The Hierarchy of Miso Soup

“It only takes five minutes to make miso soup.” True or False?

The answer is both. Here’s my hierarchy.

  1. You get a packet of dried powder and add hot water.
  2. You get two packets—one has dried ingredients and one squirts out paste. And you add hot water.
  3. You use miso that already has dashi (broth) added to it, make your miso soup on the stove.
  4. You use powdered dashi (comes in packets or a jar) and unadulterated miso.
  5. You use liquid store-bought dashi, much as you’d buy and use chicken broth.
  6. You make your own dashi. More about this later, as my dad would have said.
  7. You buy locally made miso.
  8. You make your own miso.

It’s comparable to making chicken soup, I suppose. I’ve started out with #3 but am hoping to move up in this hierarchy. I will never get to #8, but #7 is a distinct possibility as I have a source. And we’re not even talking about what you add to the miso soup here.

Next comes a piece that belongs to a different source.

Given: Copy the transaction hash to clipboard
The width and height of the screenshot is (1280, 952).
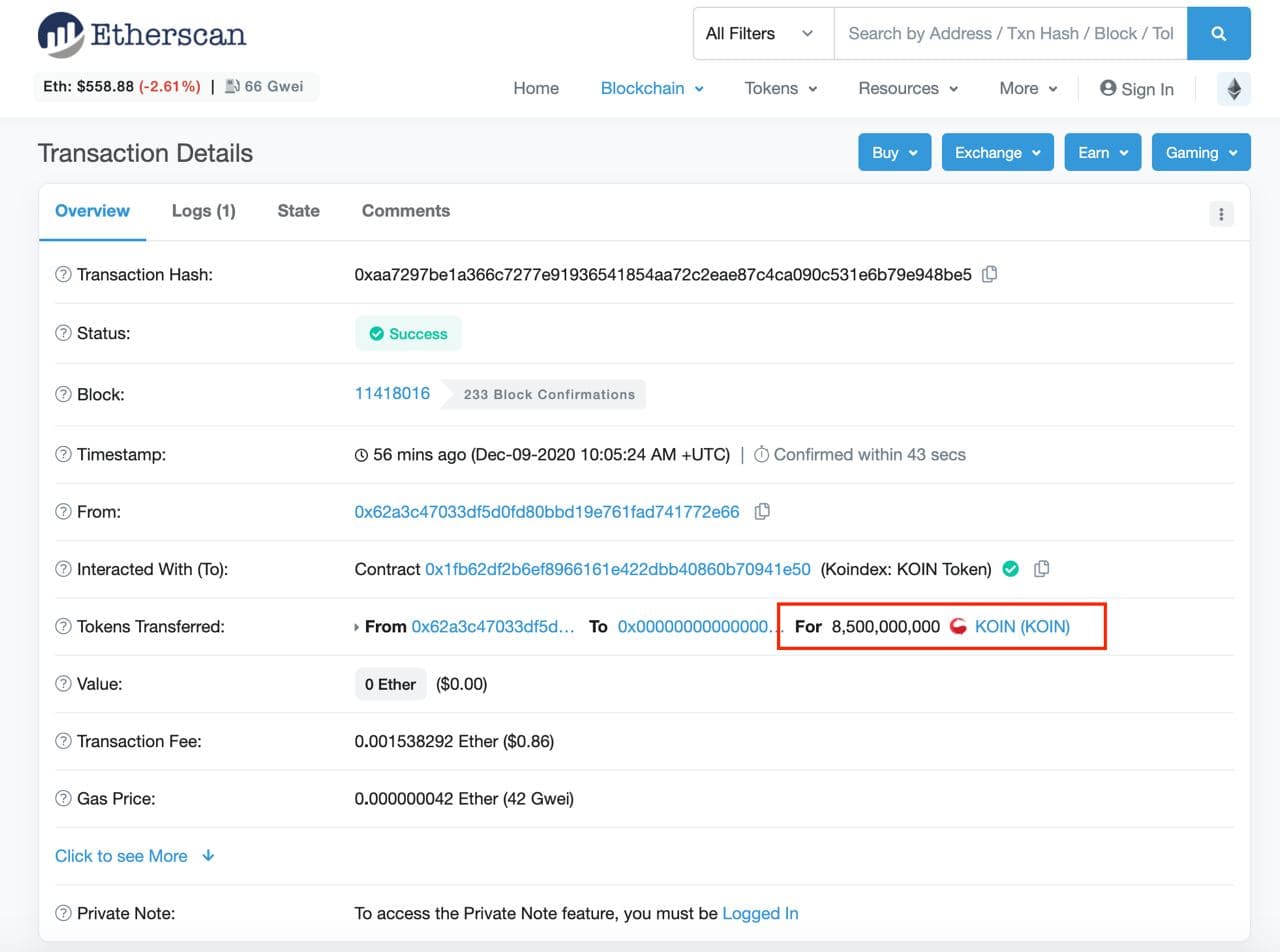Looking at the screenshot, I should 989,274.
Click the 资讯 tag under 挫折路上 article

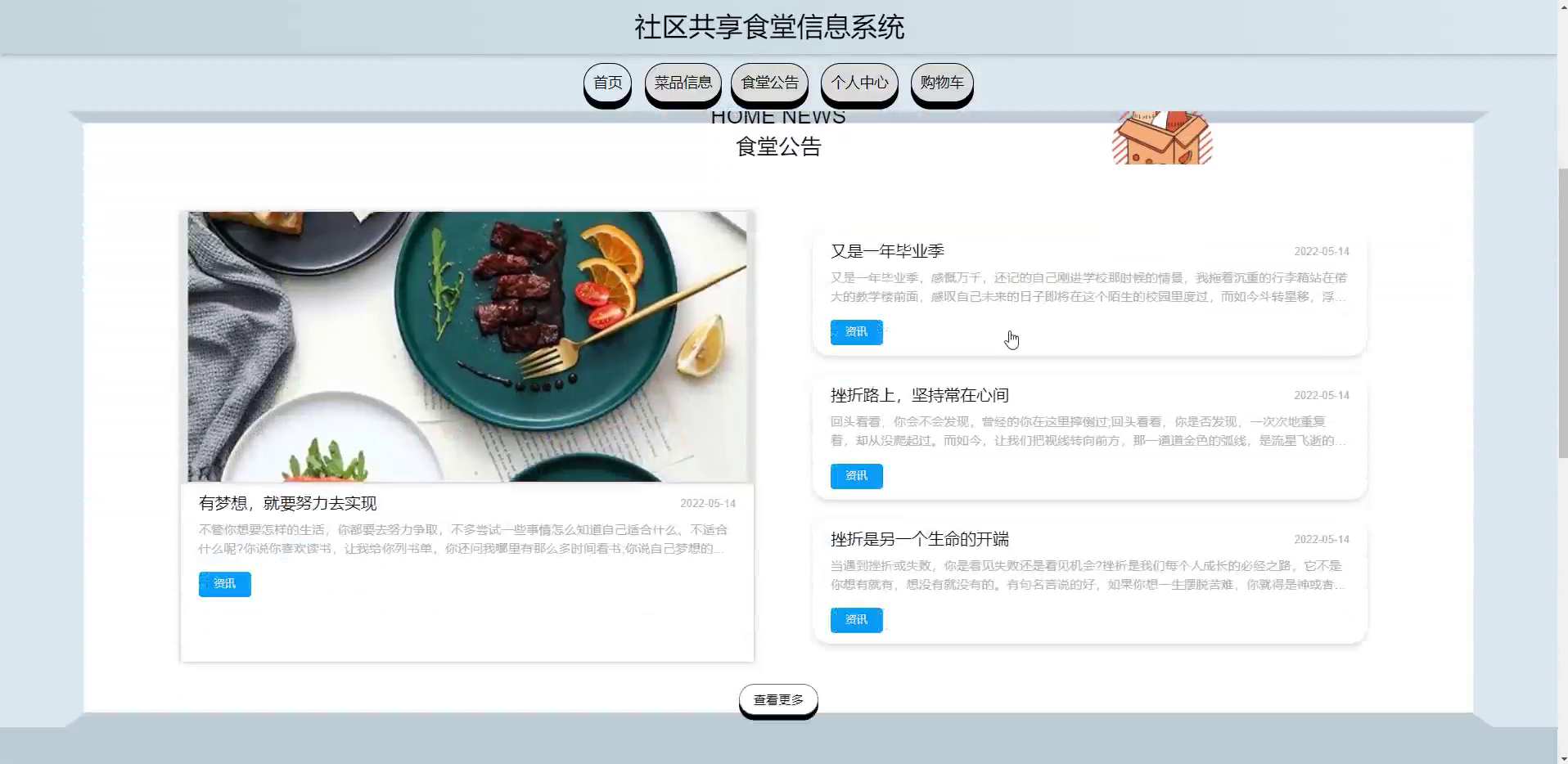(856, 476)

Variables? There are many. Broth is usually made from katsuoboshi (dried fish flakes)and konbu (a kind of seaweed). But it is possible to make a vegetarian broth. And miso? There are many kinds available. One of the secrets to a good miso soup is to take a few kinds of miso and mix them. In Japanese markets you will find a tub of mixed miso called “awasemiso” which gives you a light and dark miso neatly divided down the middle so you can decide your own proportions.

But you do need a broth. If your miso soup tastes bleh and you’ve just been using miso alone to make soup, that’s why. I recommend starting with dashi-iri  (dashi added in) miso that you can find at an Asian market.

Today’s miso soup: Ahem… I had leftover soup from yesterday and it was a long day at work. Do Japanese reheat leftover miso soup, or do they make it fresh each day? I have no idea. Tomorrow I’m off to the farmer’s market for more veggies. Meanwhile…. yakisoba for lunch!